:: TEXTE EXTRAIT ::
Leur point commun : une perception critique de la politique atlantiste et surtout la compréhension que la véritable Europe n’est pas celle des banques dépaysées, des oligarques sans principes et des « petits ou moyens pays » assujettis à l’hégémonie américaine, mais bien celle des nations reliées entre elles par un héritage chrétien indéracinable et l’esprit de collaboration.

Installé devant un immense tableau peuplé de saints russes de toutes les époques et surplombé d’une croix orthodoxe rayonnante, M. Chauprade a élucidé les mécanismes fondamentaux de l’impérialisme américain tout en mettant en relief l’émergence d’un nouveau bloc dont le centre d’attraction serait la Russie. Selon le géopolitologue, le retour il y a encore peu inespéré de la Crimée à la Mère Patrie marque le début d’une nouvelle ère où les peuples européens, inspirés de cet exemple sans précédent, pourront enfin disposer d’eux-mêmes en s’émancipant de l’influence rapace de Washington et de ses agents que Chauprade qualifie de « pays frustrés ».

La présentation qui a duré une trentaine de minutes a donné lieu à un débat condensé lors duquel deux questions particulièrement intéressantes furent posées. La première : pourquoi est-ce que la ministre russe Elena Mizoulina a été sanctionnée par les puissances occidentales alors qu’elle n’avait pris aucune part active dans le dossier criméen ? La deuxième : peut-on encore envisager un axe Paris-Berlin-Moscou quand la France et l’Allemagne soutiennent les mouvances extrémistes à l’œuvre en Ukraine en vitupérant contre le Kremlin ? Ces deux problématiques mirent en lumière deux aspects de la politique occidentale vis-à-vis de la Russie :

- Premièrement, comme Mme Mizoulina mène une politique ciblée sur les intérêts de la famille traditionnelle et fermement opposée au mode de vie LGBT, les sanctions assez étranges dont elle devint l’objet s’expliquent par la guerre civilisationnelle qui est menée par des lobbies internationaux puissants dont le point névralgique est Washington. Cette guerre dépasse largement le cadre de la géopolitique rejoignant, en remplacement des conflits idéologiques du XXème siècle et comme l’avait prévu Pierre Marie Gallois, la catégorie des conflits de valeurs.

:: CONSIGNE 1 ::
Répondez aux questions suivantes d'après le texte extrait :
(a) Combien de temps la présentation a-t-elle duré ?
(b) De quelle croix le tableau devant lequel M. Chauprade était installé était-il surplombé ?
(c) Quelle ministre russe, selon la première question posée, a été sanctionnée par les puissances occidentales ?

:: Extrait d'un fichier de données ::
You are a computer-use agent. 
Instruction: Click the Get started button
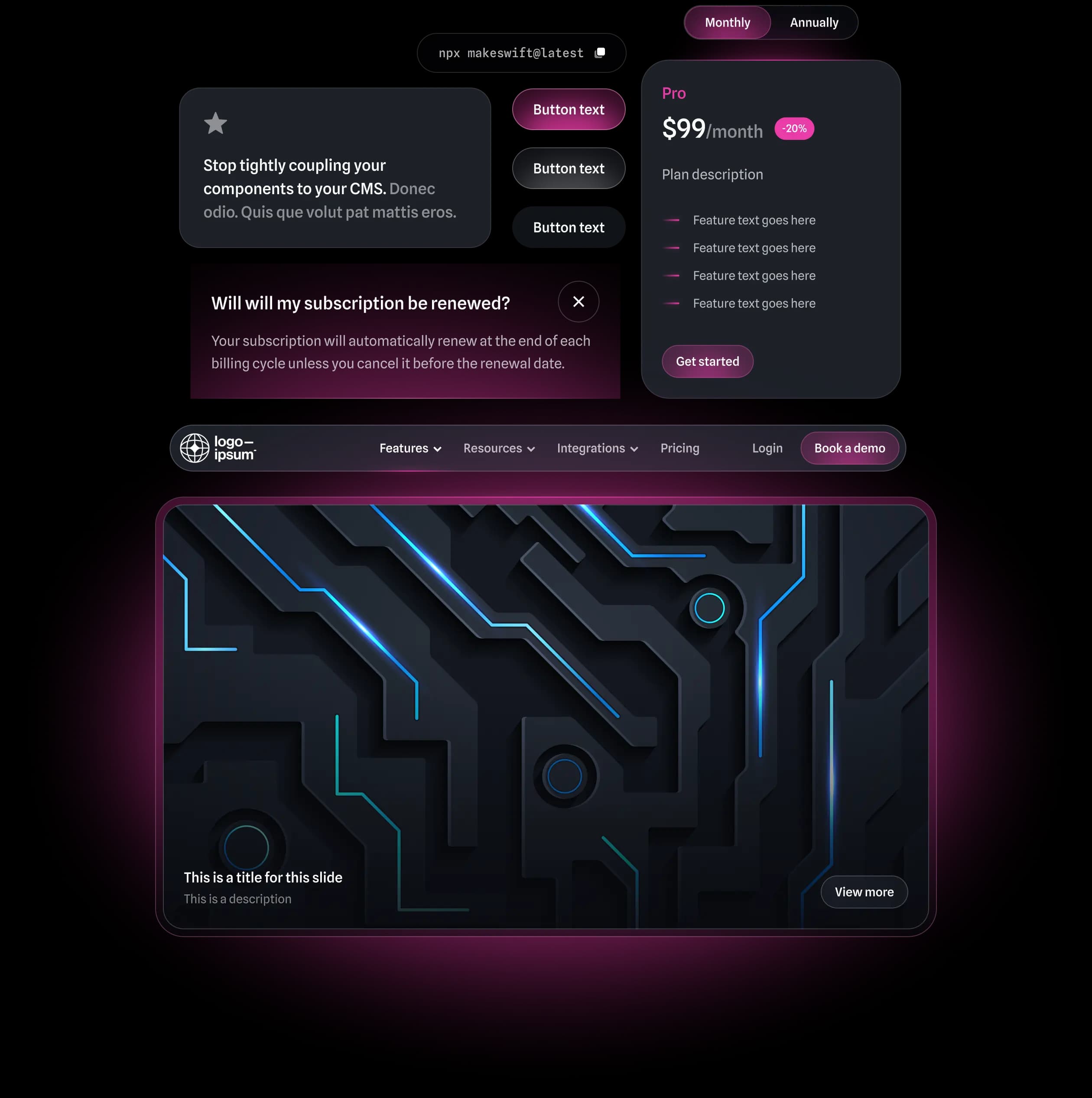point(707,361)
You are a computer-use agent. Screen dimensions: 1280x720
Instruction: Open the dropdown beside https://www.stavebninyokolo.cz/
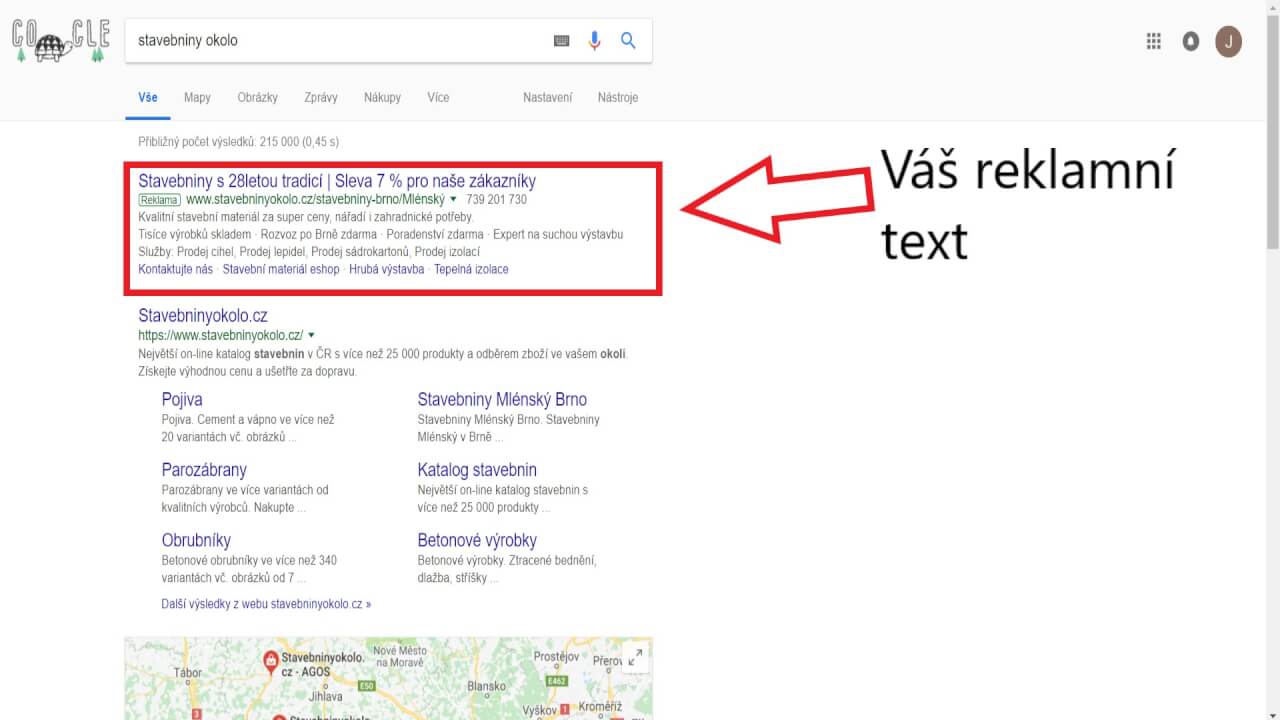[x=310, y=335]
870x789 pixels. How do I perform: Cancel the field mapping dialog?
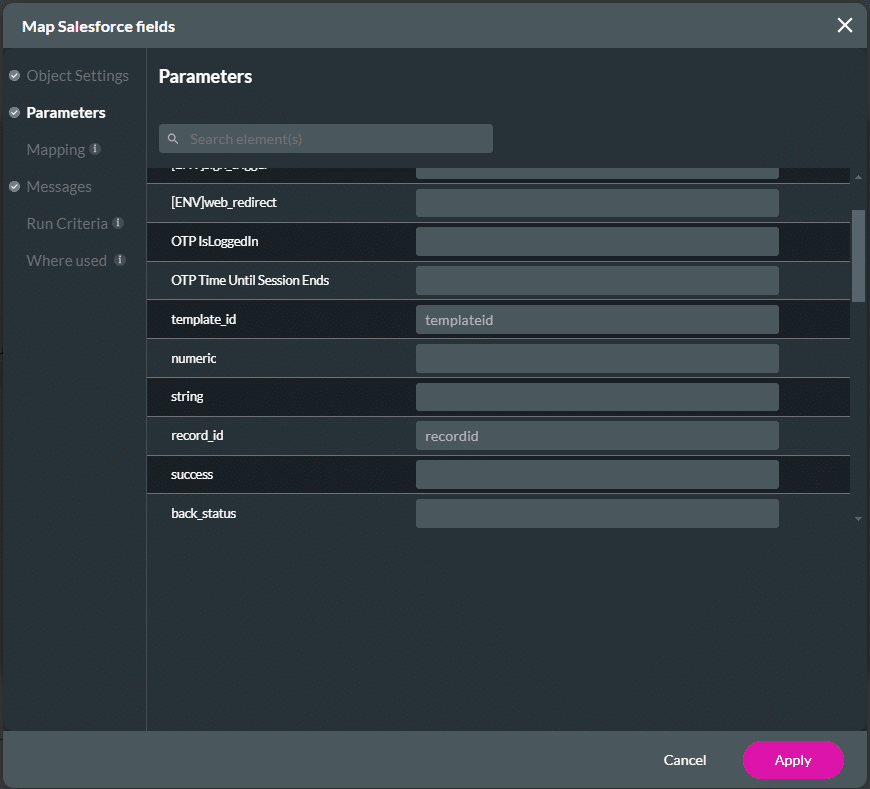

:: CONSIGNE 2 ::
Remplacez « Instruction » par « Command » dans l'ensemble du listing de données, sans rien modifier d'autre, et omettez les images dans votre réponse.

:: RÉPONSE RÉDIGÉE 1 ::
(a) Une trentaine de minutes.
(b) D'une croix orthodoxe rayonnante.
(c) Elena Mizoulina.

:: RÉPONSE RÉDIGÉE 2 ::
You are a computer-use agent. 
Command: Click the Get started button
point(707,361)
You are a computer-use agent. Screen dimensions: 1280x720
Command: Open the dropdown beside https://www.stavebninyokolo.cz/
[x=310, y=335]
870x789 pixels. How do I perform: Cancel the field mapping dialog?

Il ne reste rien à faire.